Copying BigQuery Data#

There are two relational databases that we will use for the first part of this course. They are stored in my instance of BigQuery and you must copy them to your BigQuery project so you can use them.

🚨 Permissions Needed! 🚨#

You MUST have permission to copy the data! Ensure you complete the “Google Cloud Platform Setup” in Brightspace or you WILL NOT be able to proceed with these instructions.

Copy the Datasets#

These instructions are specific to the class_demos dataset used in classroom demonstrations. Repeat these instructions for each dataset you will use. Simply substitute the name of the dataset where necessary in the instructions below.

Instructions#

Step 1: Access BigQuery Console#

  1. Navigate to the BigQuery in the Google Cloud Console: https://console.cloud.google.com/bigquery

Step 2: Go to Data Transfers#

In the left navigation pane:

  1. Click “Data Transfers” (under the “Pipelines & Integrations” section)

Screenshot of BigQuery navigation
  1. Then click Create a Transfer

Screenshot of Data Transfers screen

Note

If you are asked to enable the Bigquery Data Transfer API, you should do so

Step 3: Configure the Transfer#

In the Create transfer dialog, do the following:

  1. In the Source dropdown, choose “Dataset Copy”

Choose Dataset Copy from the Source dropdown
  1. Enter a value for “Transfer config name”

  2. In the Schedule options dropdown, choose “On-demand”

  3. In Destination settings, click “Dataset” and then “CREATE NEW DATASET”

Create transfer settings as specified in text

Step 4: Create a Dataset#

In the Create dataset dialog, do the following:

  1. Enter a Dataset ID a. Use class_demos for the dataset in this example. (You will update this for later data transfers.)

  2. For Location type, choose “Region”

  3. In the Region * dropdown, choose us-central1 (Iowa)

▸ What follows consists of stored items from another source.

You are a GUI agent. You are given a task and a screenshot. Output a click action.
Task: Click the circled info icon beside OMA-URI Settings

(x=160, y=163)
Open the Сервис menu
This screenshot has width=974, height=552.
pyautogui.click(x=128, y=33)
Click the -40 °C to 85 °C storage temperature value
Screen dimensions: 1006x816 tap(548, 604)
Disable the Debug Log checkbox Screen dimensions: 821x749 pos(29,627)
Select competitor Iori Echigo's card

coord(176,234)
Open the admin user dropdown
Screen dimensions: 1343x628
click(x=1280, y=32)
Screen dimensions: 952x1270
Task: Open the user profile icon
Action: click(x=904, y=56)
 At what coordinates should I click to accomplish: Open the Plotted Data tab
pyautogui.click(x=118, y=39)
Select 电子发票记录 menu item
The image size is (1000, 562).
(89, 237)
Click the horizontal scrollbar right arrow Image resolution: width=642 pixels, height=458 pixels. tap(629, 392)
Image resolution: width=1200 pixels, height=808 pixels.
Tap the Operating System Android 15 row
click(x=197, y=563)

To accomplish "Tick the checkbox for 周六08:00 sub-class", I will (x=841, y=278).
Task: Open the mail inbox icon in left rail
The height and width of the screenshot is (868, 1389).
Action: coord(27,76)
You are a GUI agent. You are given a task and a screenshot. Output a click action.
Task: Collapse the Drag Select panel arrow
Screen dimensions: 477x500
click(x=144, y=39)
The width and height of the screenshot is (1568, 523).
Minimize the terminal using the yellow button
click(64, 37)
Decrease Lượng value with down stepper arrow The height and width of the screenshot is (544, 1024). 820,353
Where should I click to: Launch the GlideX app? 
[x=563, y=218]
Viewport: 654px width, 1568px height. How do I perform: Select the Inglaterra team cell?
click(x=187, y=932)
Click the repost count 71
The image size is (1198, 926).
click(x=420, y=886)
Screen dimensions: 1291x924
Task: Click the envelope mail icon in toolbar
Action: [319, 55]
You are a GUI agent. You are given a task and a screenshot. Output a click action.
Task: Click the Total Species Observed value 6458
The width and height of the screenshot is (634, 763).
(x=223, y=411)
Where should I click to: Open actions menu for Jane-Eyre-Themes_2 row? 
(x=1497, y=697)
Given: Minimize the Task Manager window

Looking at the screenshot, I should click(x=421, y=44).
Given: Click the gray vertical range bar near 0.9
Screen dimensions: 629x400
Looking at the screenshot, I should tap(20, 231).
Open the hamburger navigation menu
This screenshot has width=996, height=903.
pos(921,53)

  4. Click “Create dataset”

Create dataset settings as specified in text

Step 5: Select your Dataset#

Back in the Create transfer dialog, do the following:

  1. Choose class_demos from the Destination settings dropdown

Select `class_demos` from Destination settings dropdown
  1. For Source dataset enter class_demos

  2. for Source project enter elliott-purdue-development

  3. Click Save

Destination settings as specified in text

Step 4: Run the Transfer#

On the Transfer details page, do the following:

  1. Click the “Run transfer now” button at the top of the screen

  2. In the “Run transfer now” dialog, choose “Run one time transfer”

  3. Click OK

Run transfer now button

Step 5: Verify the Copy#

  1. In the Explorer panel, navigate to your own project

  2. Expand your project to see the datasets

  3. Verify that the class_demos dataset (or whatever name you chose) appears

  4. Click on the dataset and expand it to confirm all tables have been copied

  5. You can click on individual tables and preview the data to ensure the copy was successful

Troubleshooting Tips#

If you cannot see the instructor’s project:

  • Verify you have been granted BigQuery Data Viewer access

  • Check that you’re using the correct project ID: elliott-purdue-development

  • Try refreshing the BigQuery console

If the copy fails:

  • Check that you have sufficient permissions in your destination project

  • Ensure your project has BigQuery API enabled

  • Verify you have enough storage quota in your project

  • Check that the destination dataset name doesn’t already exist

If tables appear empty after copying:

  • The copy job might still be in progress - check Job History

  • Refresh the BigQuery console

  • Check the “Details” tab of each table for row count

Important Notes#

  • The copied dataset will belong to your project and will incur storage costs based on your project’s billing

  • Any queries you run on the copied dataset will be billed to your project (Remember! You are using GCP credits and the billing will be free to you! Also, the costs for this project will be minimal.)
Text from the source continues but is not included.